START Data records

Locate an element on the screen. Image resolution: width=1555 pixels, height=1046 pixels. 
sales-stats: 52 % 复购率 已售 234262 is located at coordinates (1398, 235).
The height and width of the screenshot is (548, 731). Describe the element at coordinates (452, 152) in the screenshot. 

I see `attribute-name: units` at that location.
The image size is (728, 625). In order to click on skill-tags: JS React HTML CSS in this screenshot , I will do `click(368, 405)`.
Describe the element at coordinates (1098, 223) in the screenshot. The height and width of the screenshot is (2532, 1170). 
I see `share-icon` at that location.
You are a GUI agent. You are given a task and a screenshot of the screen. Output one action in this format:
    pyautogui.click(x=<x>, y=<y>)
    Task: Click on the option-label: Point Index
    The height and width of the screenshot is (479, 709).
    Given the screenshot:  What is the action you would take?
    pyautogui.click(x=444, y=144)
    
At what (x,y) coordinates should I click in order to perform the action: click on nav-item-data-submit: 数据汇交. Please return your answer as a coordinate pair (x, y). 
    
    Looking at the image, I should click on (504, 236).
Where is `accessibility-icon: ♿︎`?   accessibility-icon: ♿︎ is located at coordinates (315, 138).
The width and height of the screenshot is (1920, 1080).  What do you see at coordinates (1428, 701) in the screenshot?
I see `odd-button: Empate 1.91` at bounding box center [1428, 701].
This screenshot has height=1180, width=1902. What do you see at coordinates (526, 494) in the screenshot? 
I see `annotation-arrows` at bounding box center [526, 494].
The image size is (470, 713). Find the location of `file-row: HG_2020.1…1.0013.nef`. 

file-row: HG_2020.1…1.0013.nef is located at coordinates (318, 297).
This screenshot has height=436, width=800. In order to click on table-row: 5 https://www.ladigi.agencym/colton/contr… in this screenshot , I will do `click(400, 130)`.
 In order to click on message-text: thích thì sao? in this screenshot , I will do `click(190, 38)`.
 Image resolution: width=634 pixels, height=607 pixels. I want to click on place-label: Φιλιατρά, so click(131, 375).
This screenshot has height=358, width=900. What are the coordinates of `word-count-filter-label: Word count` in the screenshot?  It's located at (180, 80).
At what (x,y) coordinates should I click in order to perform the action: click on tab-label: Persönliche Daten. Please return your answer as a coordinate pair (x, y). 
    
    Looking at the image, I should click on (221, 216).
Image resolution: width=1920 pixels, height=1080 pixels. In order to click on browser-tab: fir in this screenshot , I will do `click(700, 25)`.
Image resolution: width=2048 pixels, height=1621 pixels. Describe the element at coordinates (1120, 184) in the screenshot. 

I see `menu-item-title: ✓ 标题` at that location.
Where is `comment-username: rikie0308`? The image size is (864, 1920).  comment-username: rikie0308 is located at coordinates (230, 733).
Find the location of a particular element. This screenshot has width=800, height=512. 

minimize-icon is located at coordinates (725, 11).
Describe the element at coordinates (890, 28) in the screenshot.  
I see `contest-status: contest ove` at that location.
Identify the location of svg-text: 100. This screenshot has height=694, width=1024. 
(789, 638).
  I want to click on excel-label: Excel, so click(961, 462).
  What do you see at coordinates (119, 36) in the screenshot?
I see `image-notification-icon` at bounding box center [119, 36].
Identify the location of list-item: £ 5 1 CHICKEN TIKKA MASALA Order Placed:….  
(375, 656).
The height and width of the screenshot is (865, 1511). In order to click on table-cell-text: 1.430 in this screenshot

END Data records

Edit the data above so that every "This screenshot has" becomes "This image has", and keep everything else the same.

[Reply to the exercise]
Locate an element on the screen. Image resolution: width=1555 pixels, height=1046 pixels. 
sales-stats: 52 % 复购率 已售 234262 is located at coordinates (1398, 235).
The height and width of the screenshot is (548, 731). Describe the element at coordinates (452, 152) in the screenshot. 

I see `attribute-name: units` at that location.
The image size is (728, 625). In order to click on skill-tags: JS React HTML CSS in this screenshot , I will do `click(368, 405)`.
Describe the element at coordinates (1098, 223) in the screenshot. The height and width of the screenshot is (2532, 1170). 
I see `share-icon` at that location.
You are a GUI agent. You are given a task and a screenshot of the screen. Output one action in this format:
    pyautogui.click(x=<x>, y=<y>)
    Task: Click on the option-label: Point Index
    The height and width of the screenshot is (479, 709).
    Given the screenshot:  What is the action you would take?
    pyautogui.click(x=444, y=144)
    
At what (x,y) coordinates should I click in order to perform the action: click on nav-item-data-submit: 数据汇交. Please return your answer as a coordinate pair (x, y). 
    
    Looking at the image, I should click on (504, 236).
Where is `accessibility-icon: ♿︎`?   accessibility-icon: ♿︎ is located at coordinates (315, 138).
The width and height of the screenshot is (1920, 1080).  What do you see at coordinates (1428, 701) in the screenshot?
I see `odd-button: Empate 1.91` at bounding box center [1428, 701].
This image has height=1180, width=1902. What do you see at coordinates (526, 494) in the screenshot? 
I see `annotation-arrows` at bounding box center [526, 494].
The image size is (470, 713). Find the location of `file-row: HG_2020.1…1.0013.nef`. 

file-row: HG_2020.1…1.0013.nef is located at coordinates (318, 297).
This image has height=436, width=800. In order to click on table-row: 5 https://www.ladigi.agencym/colton/contr… in this screenshot , I will do `click(400, 130)`.
 In order to click on message-text: thích thì sao? in this screenshot , I will do `click(190, 38)`.
 Image resolution: width=634 pixels, height=607 pixels. I want to click on place-label: Φιλιατρά, so click(131, 375).
This image has height=358, width=900. What are the coordinates of `word-count-filter-label: Word count` in the screenshot?  It's located at (180, 80).
At what (x,y) coordinates should I click in order to perform the action: click on tab-label: Persönliche Daten. Please return your answer as a coordinate pair (x, y). 
    
    Looking at the image, I should click on (221, 216).
Image resolution: width=1920 pixels, height=1080 pixels. In order to click on browser-tab: fir in this screenshot , I will do `click(700, 25)`.
Image resolution: width=2048 pixels, height=1621 pixels. Describe the element at coordinates (1120, 184) in the screenshot. 

I see `menu-item-title: ✓ 标题` at that location.
Where is `comment-username: rikie0308`? The image size is (864, 1920).  comment-username: rikie0308 is located at coordinates (230, 733).
Find the location of a particular element. This image has width=800, height=512. 

minimize-icon is located at coordinates (725, 11).
Describe the element at coordinates (890, 28) in the screenshot.  
I see `contest-status: contest ove` at that location.
Identify the location of svg-text: 100. This image has height=694, width=1024. 
(789, 638).
  I want to click on excel-label: Excel, so click(961, 462).
  What do you see at coordinates (119, 36) in the screenshot?
I see `image-notification-icon` at bounding box center [119, 36].
Identify the location of list-item: £ 5 1 CHICKEN TIKKA MASALA Order Placed:….  
(375, 656).
The height and width of the screenshot is (865, 1511). In order to click on table-cell-text: 1.430 in this screenshot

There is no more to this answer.